Attorney Thomas Durwood Manford, Jr., served as speaker of the Texas House during the Fifty-first Texas Legislature. Courtesy Legislative Reference Library of Texas and included in accordance with Title 17 U.S.C. Section 107.

MANFORD, THOMAS DURWOOD, JR. (1917–1988). Thomas Durwood Manford, Jr., member and speaker of the Texas House of Representatives, was born in Smiley, Texas, on March 13, 1917. He was the son of Mary Estella (Patterson) Manford and Thomas Durwood Manford, Sr., whose family was instrumental in the settling of the Gonzales County area. Manford married Joyce Price on June 27, 1940. He attended Southwestern University before transferring to the University of Texas at Austin, where he received a degree in economics and government in 1938. He later returned to UT Austin to attend law school and was admitted to the state bar in 1945. 

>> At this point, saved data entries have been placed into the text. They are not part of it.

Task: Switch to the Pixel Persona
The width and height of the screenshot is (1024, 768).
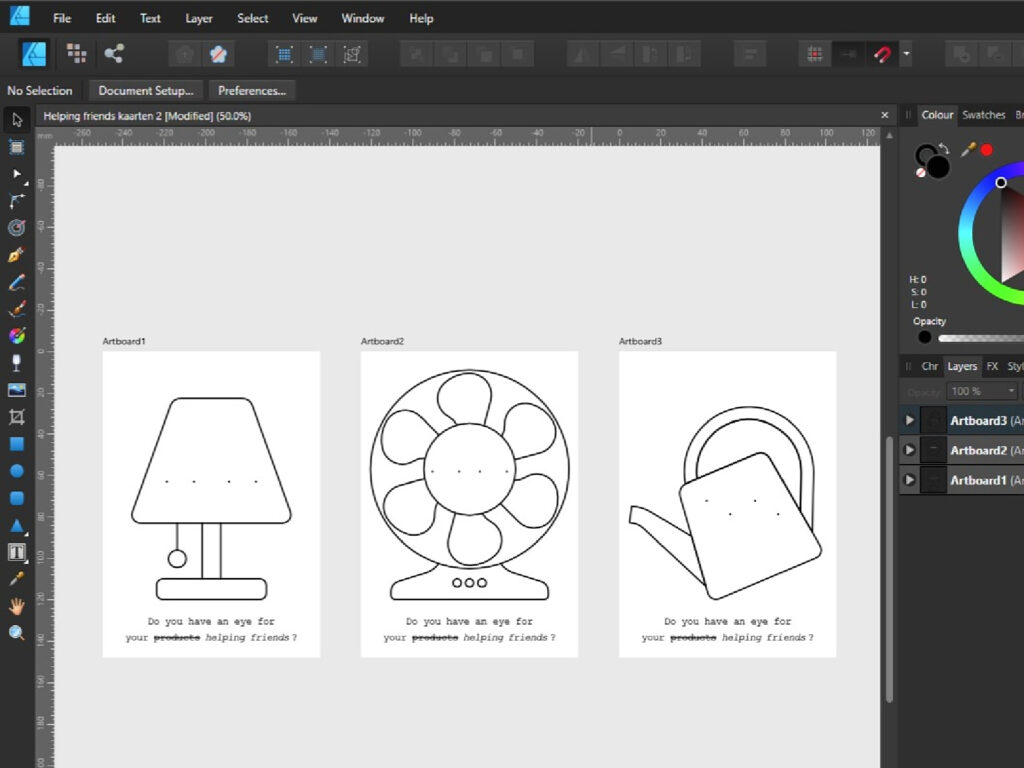Action: tap(76, 53)
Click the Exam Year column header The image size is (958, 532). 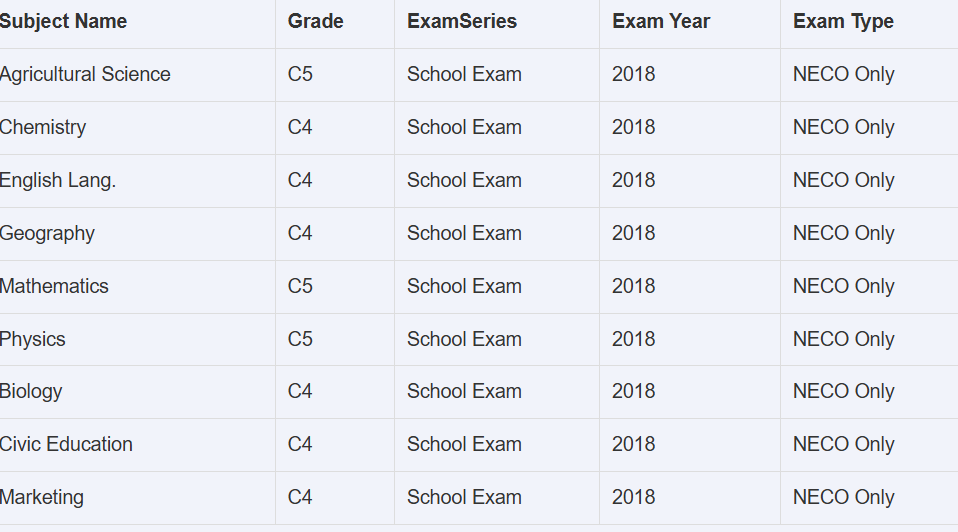point(661,21)
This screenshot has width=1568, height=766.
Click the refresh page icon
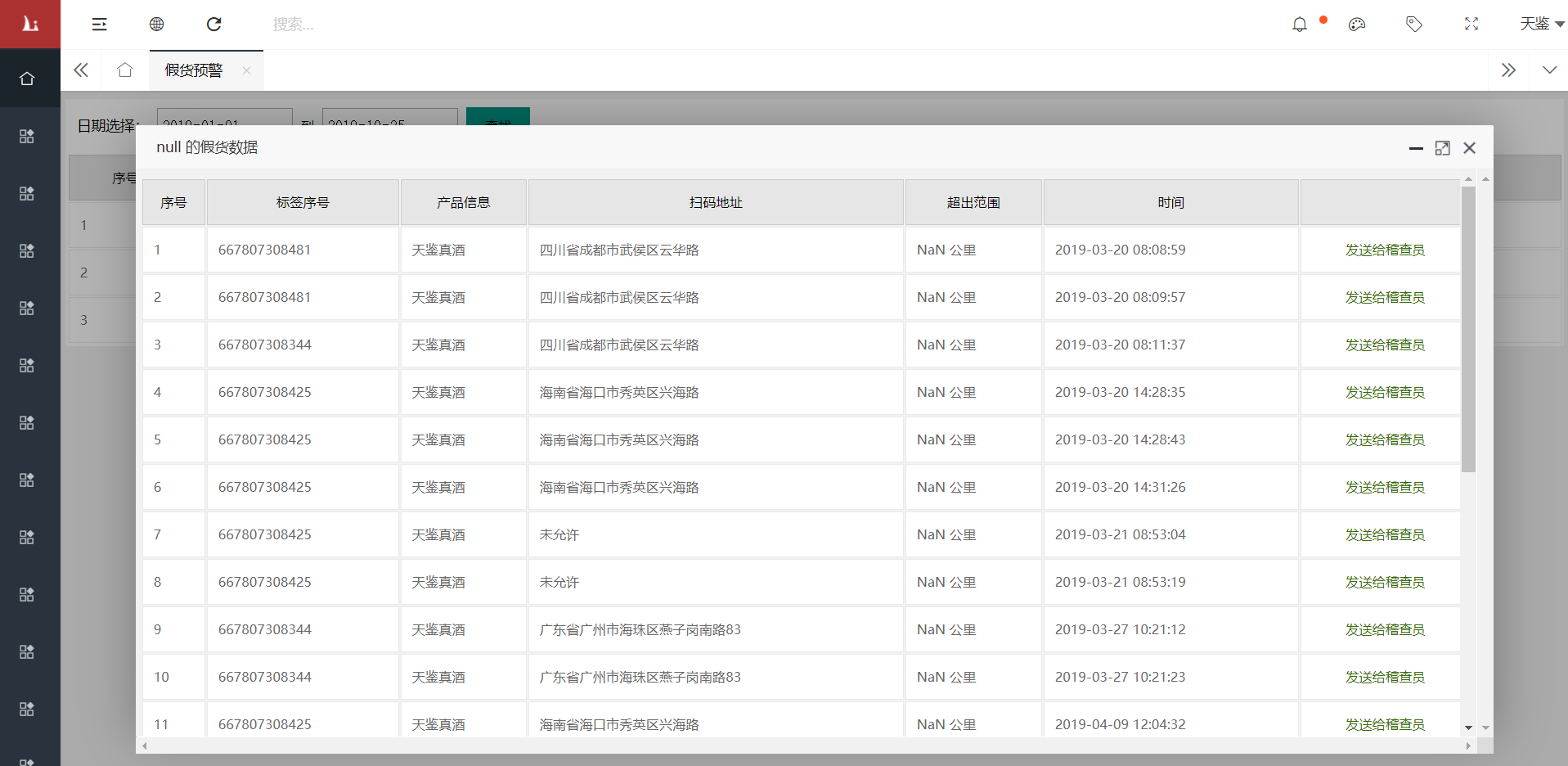tap(213, 25)
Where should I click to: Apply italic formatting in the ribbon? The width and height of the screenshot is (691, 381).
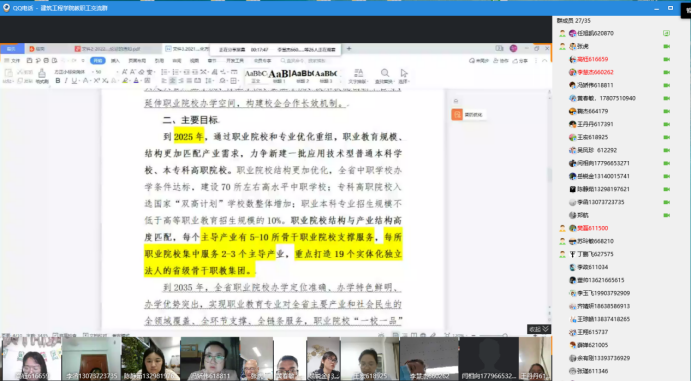[66, 81]
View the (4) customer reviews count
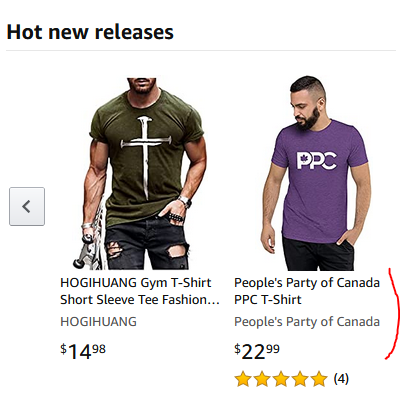Viewport: 400px width, 398px height. click(341, 379)
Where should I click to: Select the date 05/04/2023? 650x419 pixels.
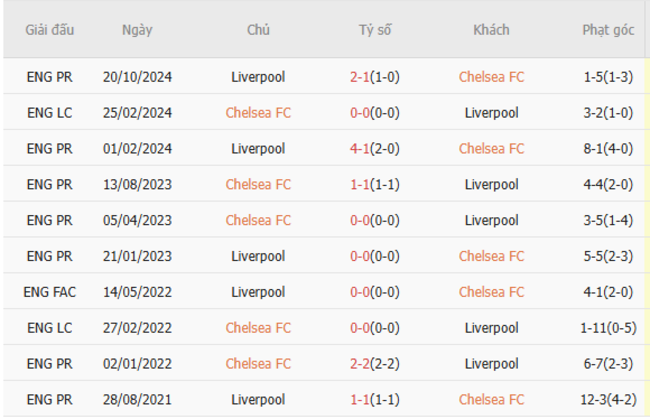137,221
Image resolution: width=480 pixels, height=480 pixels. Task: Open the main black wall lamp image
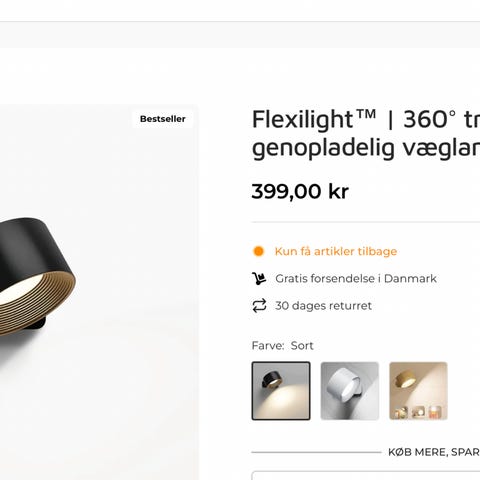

In 1940 Manford was elected to the Texas House of Representatives as a Democrat from Gonzales to the Forty-seventh legislature and served five terms; he was only twenty-three at the time of his first election. In 1949 he was speaker of the House and at the time became the second youngest in state history to hold the post. He served as chairman of the State Affairs Committee during his second term, as vice chairman of the Appropriations Committee and chairman of the Highways and Roads Committee during his third term, and chairman of the Labor Committee during his fourth term. While committee chairman of the Highways and Roads Committee, he helped initiate the state farm-to-market road program in 1945. He also oversaw the legislation for the establishment of the Legislative Budget Board and the Texas Legislative Council during his time as speaker. 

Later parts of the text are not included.